Researchers from Zhipu AI and Tsinghua University have introduced a new visual language model (VLM) called CogVLM that aims to enhance the visual understanding skills of big language models without sacrificing their natural language processing (NLP) capabilities. The researchers believe that the lack of deep integration between language and visual information is the primary reason behind the subpar performance of current shallow alignment techniques.

Shallow alignment techniques, such as BLIP-2, transfer image characteristics into the language model’s input embedding space using a trainable Q-Former or a linear layer. However, this approach does not perform as well as training the language and vision modules simultaneously. In chat-style VLMs taught using shallow alignment techniques, poor visual comprehension skills result in hallucinations.

CogVLM addresses this issue introducing deep integration between language and visual information.
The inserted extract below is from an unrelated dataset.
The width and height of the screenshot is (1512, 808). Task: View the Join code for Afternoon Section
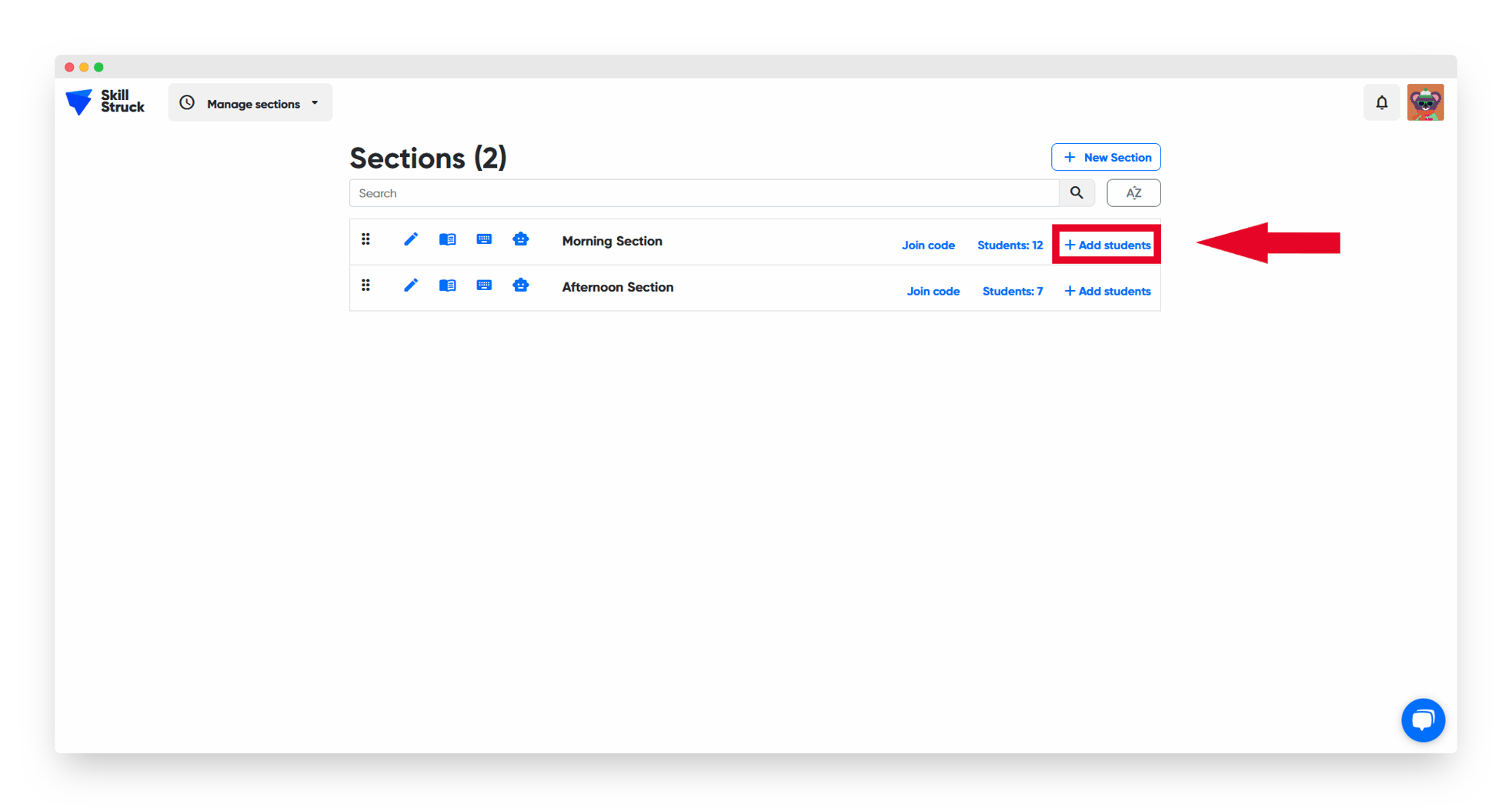pos(933,290)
The model enhances the language model with a trainable visual expert, with each layer incorporating a separate matrix for picture features and an MLP layer for text characteristics. This deep integration allows the model to maintain its performance in text-centered activities while enhancing visual understanding.
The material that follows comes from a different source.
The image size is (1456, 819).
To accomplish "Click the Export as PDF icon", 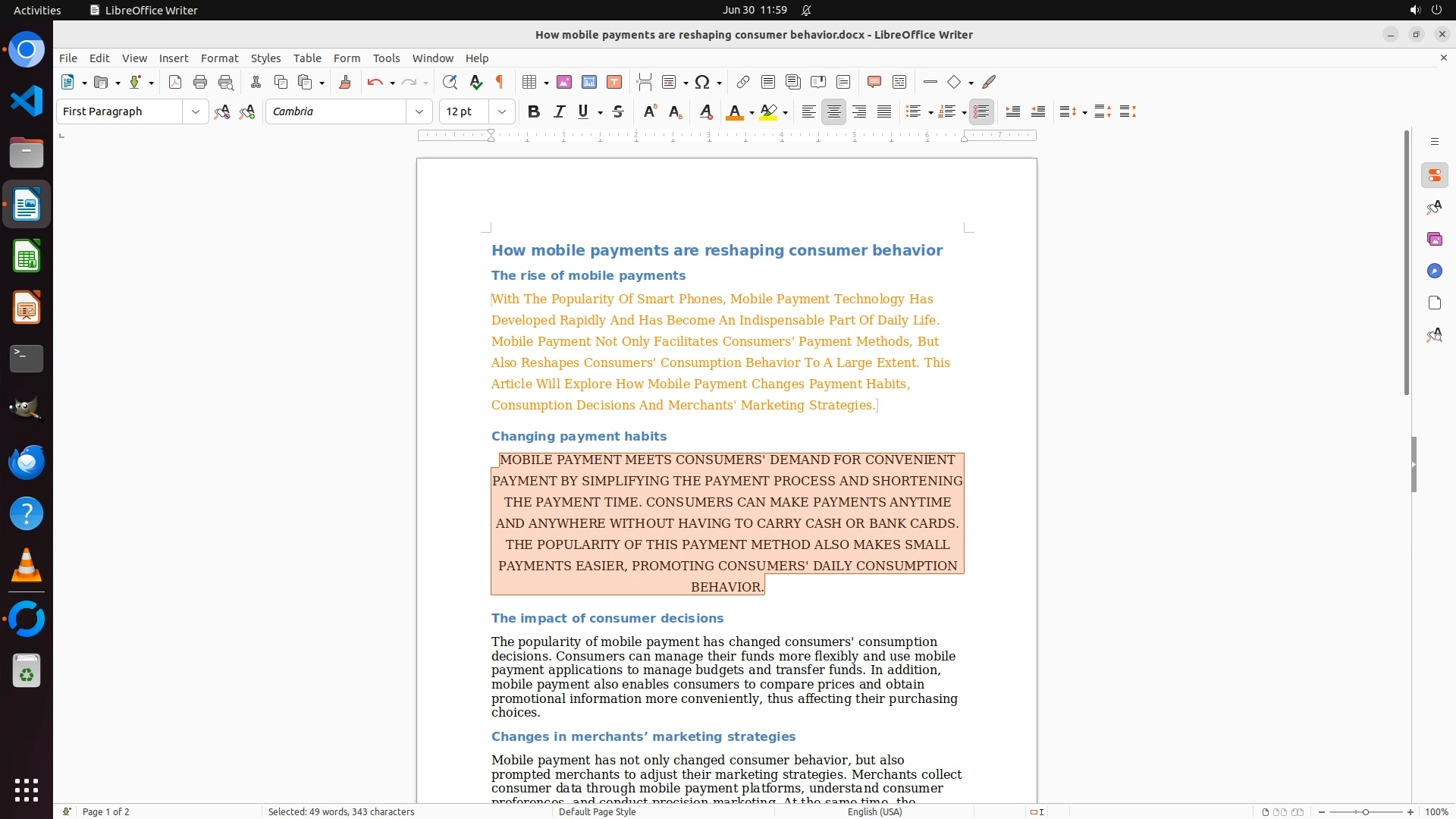I will point(175,82).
CogVLM has achieved state-of-the-art or second-best performance on 14 cross-modal benchmarks, including image captioning datasets, visual question answering datasets, multiple choice datasets, and visual grounding datasets. The model has also been trained to support both Chinese and English for commercial use.

The open-sourcing of CogVLM is expected to have a significant positive impact on visual understanding research and industrial applications. This research provides valuable insights into enhancing the capabilities of visual language models integrating language and visual information more deeply.